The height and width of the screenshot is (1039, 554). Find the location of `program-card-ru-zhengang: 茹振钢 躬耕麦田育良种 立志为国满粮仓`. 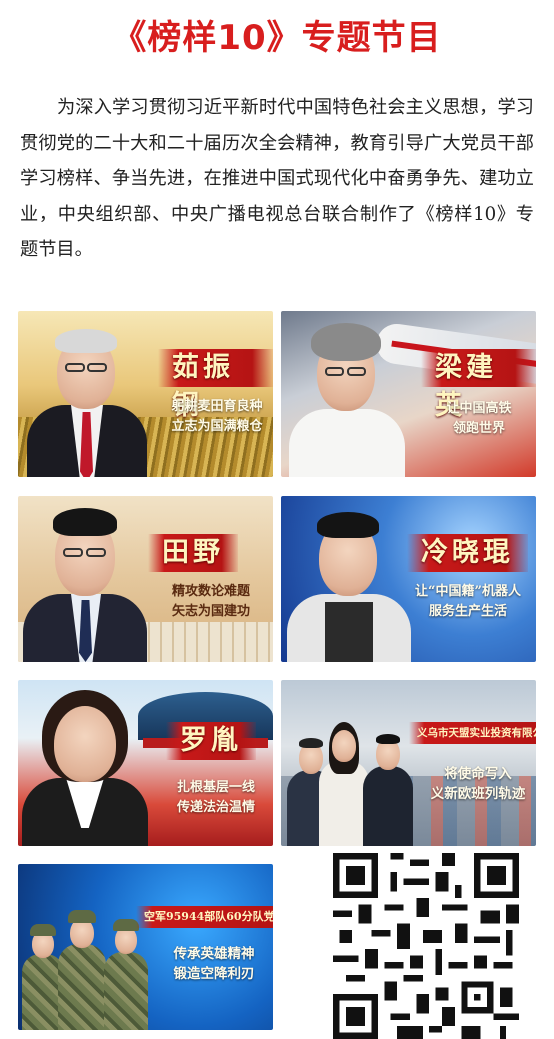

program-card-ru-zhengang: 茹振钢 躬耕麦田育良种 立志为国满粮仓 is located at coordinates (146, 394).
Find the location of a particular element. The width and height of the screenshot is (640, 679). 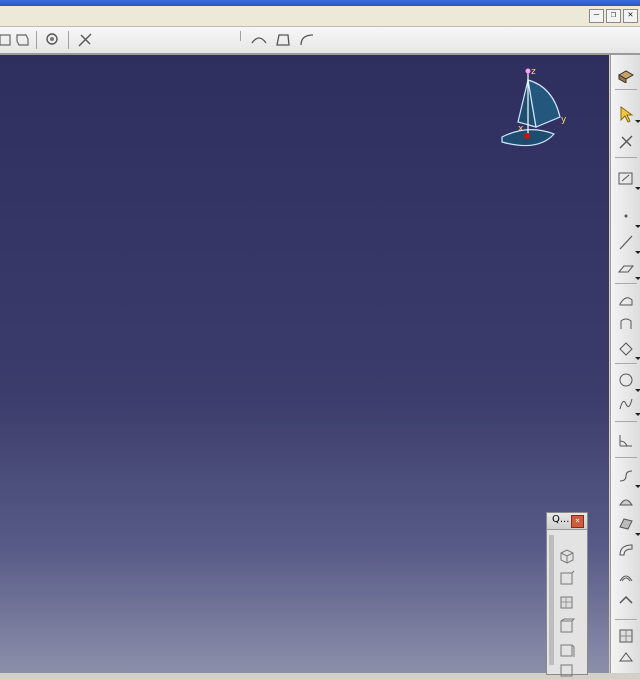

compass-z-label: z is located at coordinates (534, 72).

---+---

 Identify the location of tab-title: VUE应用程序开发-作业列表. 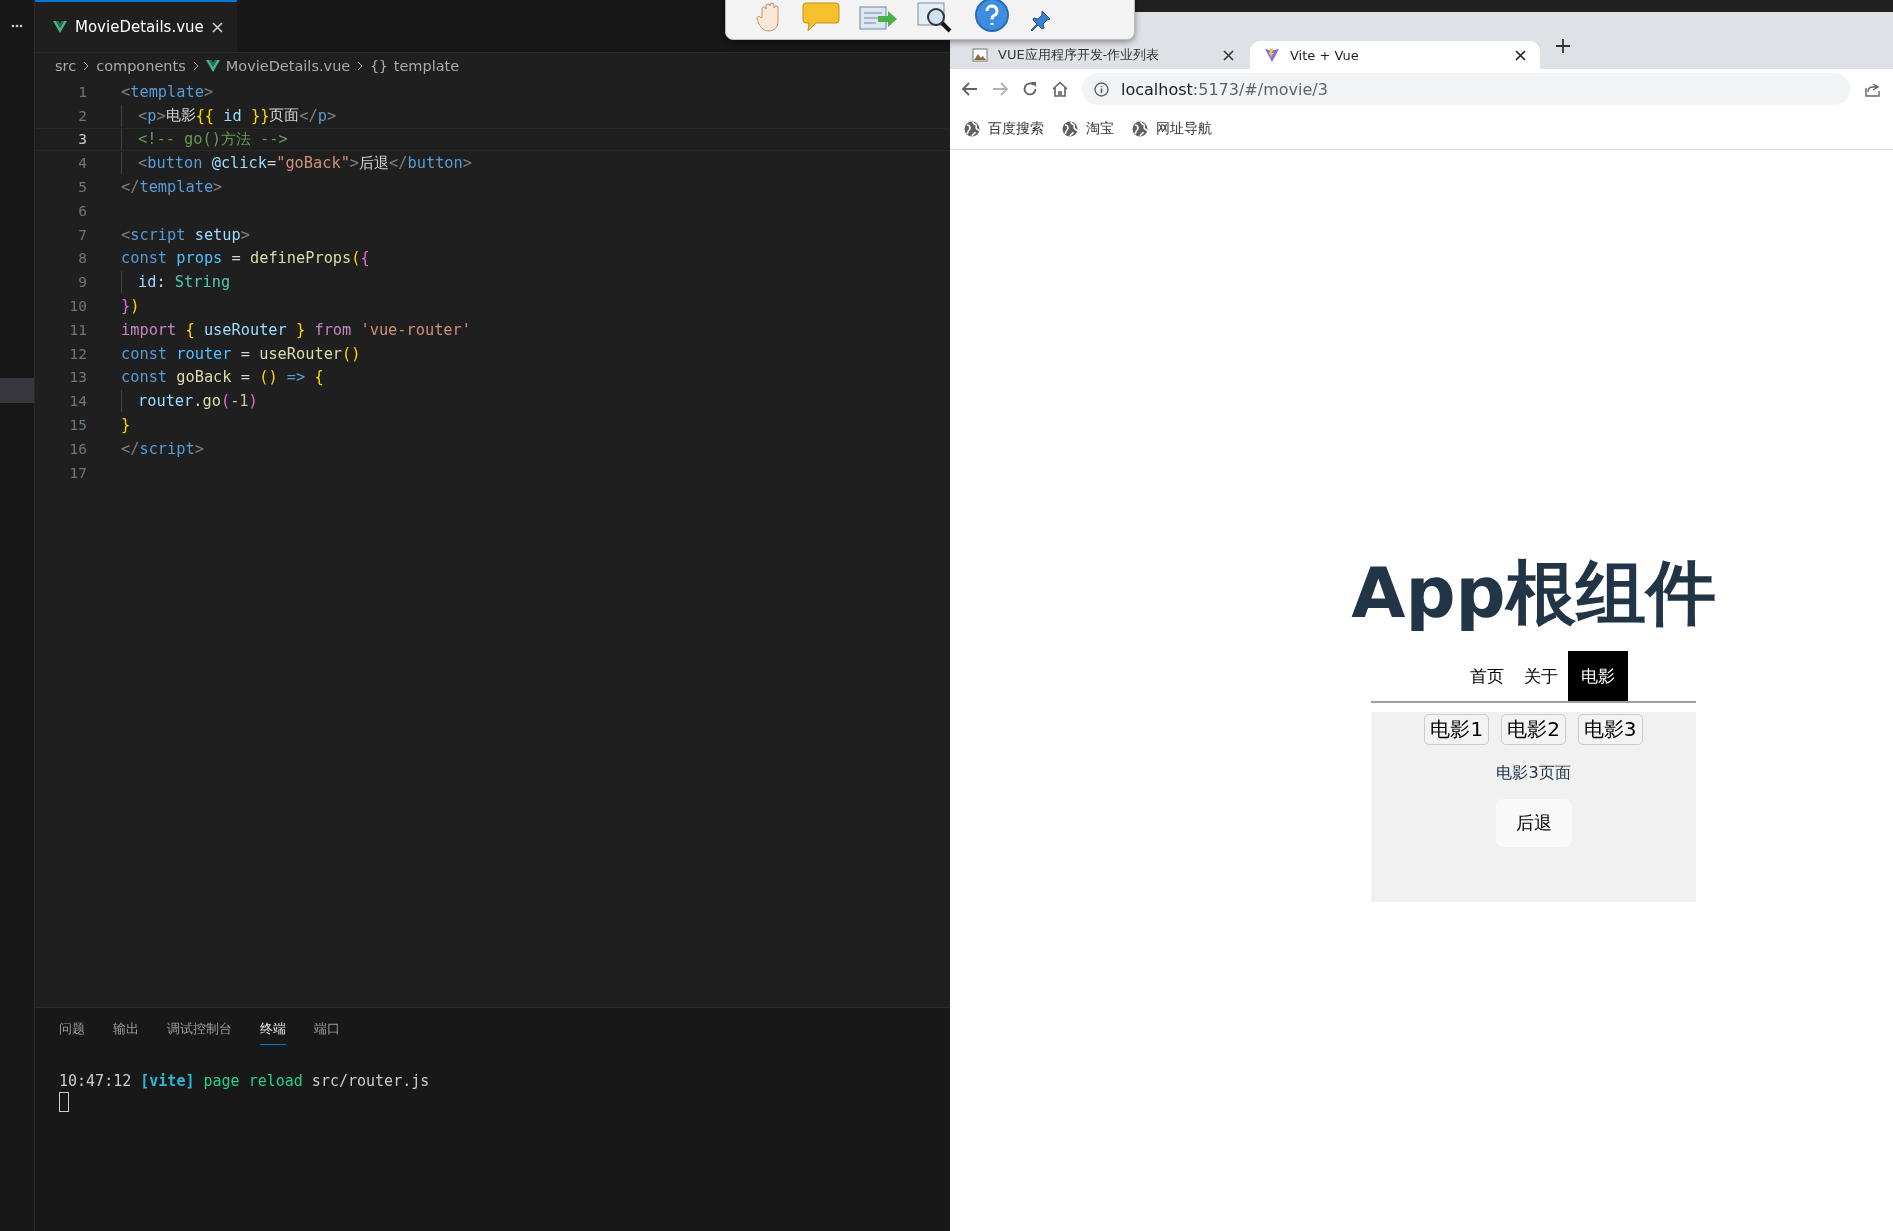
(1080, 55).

---+---

Swap "location" for "position" in the lines from the one containing "Identify the location" through the one containing "(1080, 55).", and give only those lines with nothing else changed. Leave the pictures out.

> Solution for this problem
 Identify the position of tab-title: VUE应用程序开发-作业列表. 
(1080, 55).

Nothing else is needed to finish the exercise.